Laissez moi le sortir du camion d'abord.
- Evet. Dur, onları ben alayım.
Je te débarrasse.
- Tamam, bir tane mini alayım.
Va pour des mini.
Bilgisayarımı alayım da bir şeyler düşünürüm.
Oui, je vais chercher mon ordi et je vois ça.
Bir su alayım.
Je prends une bouteille.
- Giderayak alayım tarzı değil yani.
Pas pour ceux qui partent.
Evet. Baban sana gitar almamış, ben alayım dedim.
Thatha ne t'a pas acheté de guitare.
- Dur, şunu alayım.
- Donne-moi ça.
Bir de... - Ben de Cortado alayım.
La même chose.
12 baget alayım lütfen.
Douze pilons, s'il vous plaît.
Ben de özür mahiyetinde bir şey alayım dedim.
Je voulais te faire un cadeau pour m'excuser.
Alayım lütfen.
Oui, s'il vous plaît.
- Ondan alayım o zaman. - Peki.
Je prends ça.
Şu şişko ne alıyorsa aynısından alayım.
Je veux la même chose que bouboule.
- Neyse. Ben iki tane carnitas alayım.
Préparez-moi deux tacos carnitas.
Çocukların seninle alay etmesine izin vermemelisin.
Quand les autres t'embêtent, il faut le dire.
Güzel ülkemizi alay konusu yapıyor.
Il se moque de ce que notre juste nation défend.
Menajerinin numarasını alayım.
Je prends le numéro de son agent.
Çantanızı alayım mı?
Puis-je prendre votre sac?
Ödemeyi alayım.
Le paiement, alors.
Ben bize bira alayım.
Je vais nous chercher des bières.
Şeytan bizimle alay ediyor ve aracı bedeni acı vererek öldürüyor.
Le démon nous torture lentement en tuant son hôte douloureusement.
Pablo, dostum şu herifi gebert, sana Meksika kuklası alayım.
Pablo, amigo, tue-le et je te donnerai une piñata ou autre chose.

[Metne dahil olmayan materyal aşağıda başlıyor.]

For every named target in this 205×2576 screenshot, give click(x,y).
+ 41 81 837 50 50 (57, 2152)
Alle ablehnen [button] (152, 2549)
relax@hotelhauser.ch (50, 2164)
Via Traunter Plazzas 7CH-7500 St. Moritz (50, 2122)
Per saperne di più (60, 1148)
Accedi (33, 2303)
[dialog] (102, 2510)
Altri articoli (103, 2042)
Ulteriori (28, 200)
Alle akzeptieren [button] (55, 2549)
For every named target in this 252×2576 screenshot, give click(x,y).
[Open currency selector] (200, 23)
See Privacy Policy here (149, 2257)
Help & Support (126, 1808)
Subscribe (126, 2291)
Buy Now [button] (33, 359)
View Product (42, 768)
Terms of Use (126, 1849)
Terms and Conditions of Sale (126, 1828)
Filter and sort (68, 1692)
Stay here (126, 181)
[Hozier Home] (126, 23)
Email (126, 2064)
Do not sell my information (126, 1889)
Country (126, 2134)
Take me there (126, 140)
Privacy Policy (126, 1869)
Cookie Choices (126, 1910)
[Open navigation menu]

Pekâlâ. Ben biçerdöveri alayım.
D'accord, je vais prendre la houe bineuse.
Odegard, sen bana yalan söyleyip zekâmla alay edersen ben nasıl iyi bir idareci olabilirim?
Odegard, comment dois-je être un manager efficace si tu fait un affront à mon intelligence en me mentant?
Museviliğimle alay etti.
Moquant mon visage de juif.
Safir her parladığında, kalbine kılıcımı gömmede tereddüt ettiğim için alay ediyor.

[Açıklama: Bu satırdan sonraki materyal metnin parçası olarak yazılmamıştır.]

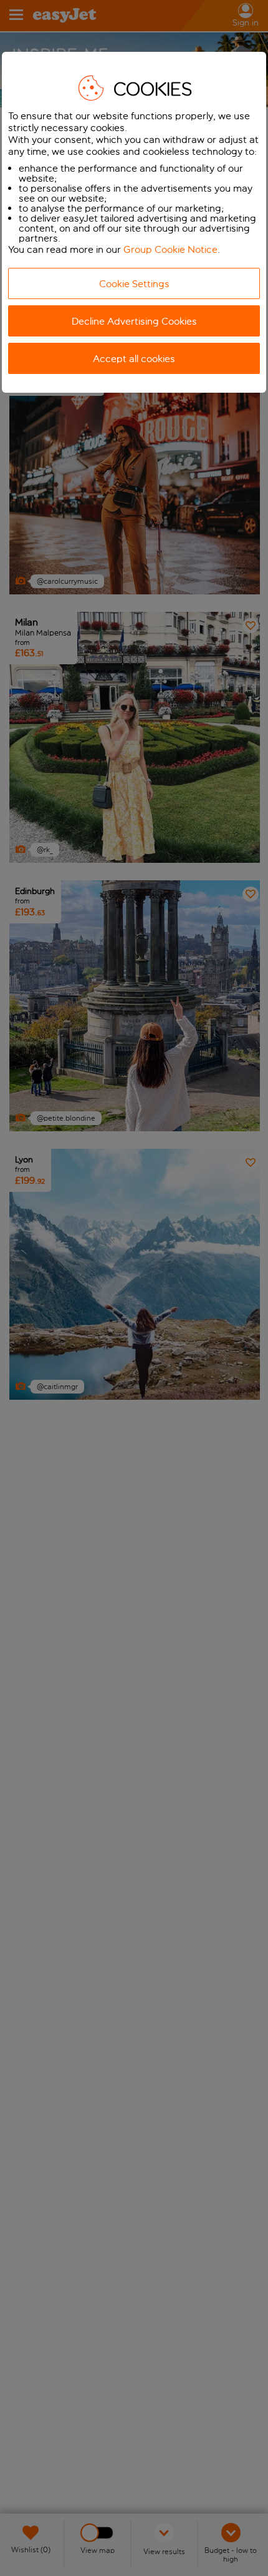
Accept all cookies (134, 359)
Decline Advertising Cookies (134, 321)
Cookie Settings (134, 284)
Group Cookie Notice (170, 249)
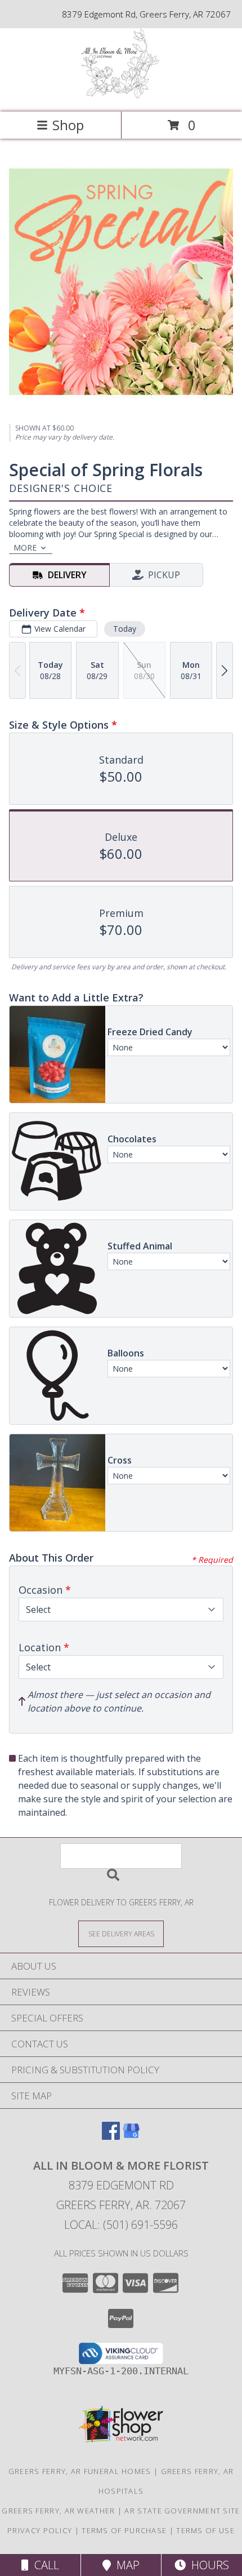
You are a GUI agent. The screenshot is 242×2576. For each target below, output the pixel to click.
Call (44, 2565)
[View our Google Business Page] (131, 2136)
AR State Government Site (182, 2511)
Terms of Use (205, 2530)
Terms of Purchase (124, 2530)
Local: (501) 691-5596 (121, 2224)
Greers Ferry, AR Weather (58, 2511)
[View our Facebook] (111, 2136)
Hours (207, 2565)
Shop (68, 125)
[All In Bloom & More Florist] (121, 95)
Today (124, 628)
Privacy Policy (39, 2530)
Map (125, 2565)
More (25, 547)
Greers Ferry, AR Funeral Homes (79, 2471)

Chaque éclat de ce saphir moque mon hésitation à plonger ma lame dans son cœur.
Safir her parladığında, kalbine kılıcımı gömmede tereddüt ettiğim için alay ediyor.
Chaque éclat de ce saphir raille mon hésitation à le poignarder!

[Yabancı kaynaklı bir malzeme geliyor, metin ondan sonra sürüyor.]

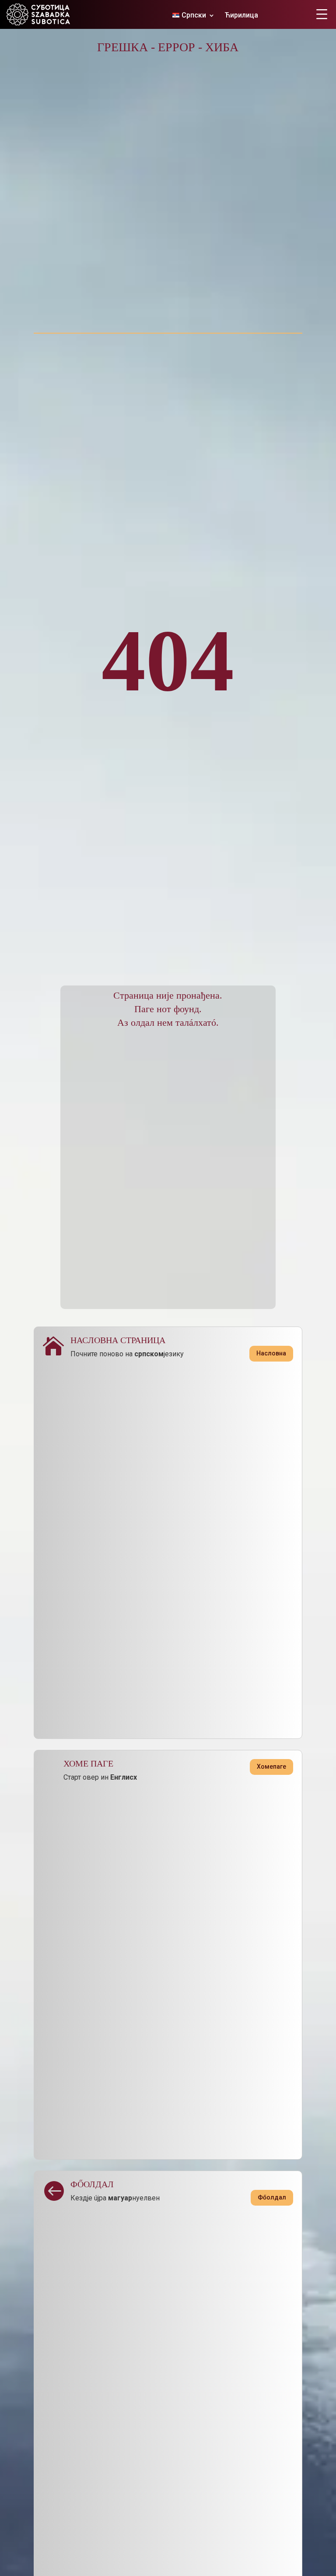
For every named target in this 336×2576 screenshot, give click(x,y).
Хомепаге (271, 1766)
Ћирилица (241, 15)
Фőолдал (272, 2197)
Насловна (271, 1353)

Bizimle oynuyordun ve her odaya bizimle alay etmek için ipuçları bile bırakmıştın.
Vous vous êtes joué de nous et vous avez même laisser des indices dans chaque pièce pour nous narguer.
İlk ben duş alayım, yatakta kalabilirsin.
Je vais douche abord si vous pouvez rester au lit.
- Çantanı alayım.
- Je vais porter ton sac.
- Gidip dosyayı alayım. - Simon. Tamam.
Je vais chercher les documents.
Kağıt kalem alayım.
Je prends un crayon.
Ben Bedford'ı alayım, siz de Roxbury'yi.
Pourquoi pas Bedford. Et, euh, tu prends Roxbury.
O sorunlu listesini alayım.
Duke, lâche le. Je vais prendre ce recensement de perturbations maintenant.
- İki tane alayım lütfen.
- Va pour deux, allez.
- Tamam, bir tane alayım.
- Je veux bien.
- Curly, Larry, Moe. Ne olduğunu anladım. Benimle alay ediyorsun.
Je vois ce qui se passe ici- - vous vous moquez de moi, ce qui est intéressant, quand vous vous moquez de moi, vous vous moquez de mon frère Bruce Lee, ce qui semble un peu raciste
Alayım mı?
Tu prends ça?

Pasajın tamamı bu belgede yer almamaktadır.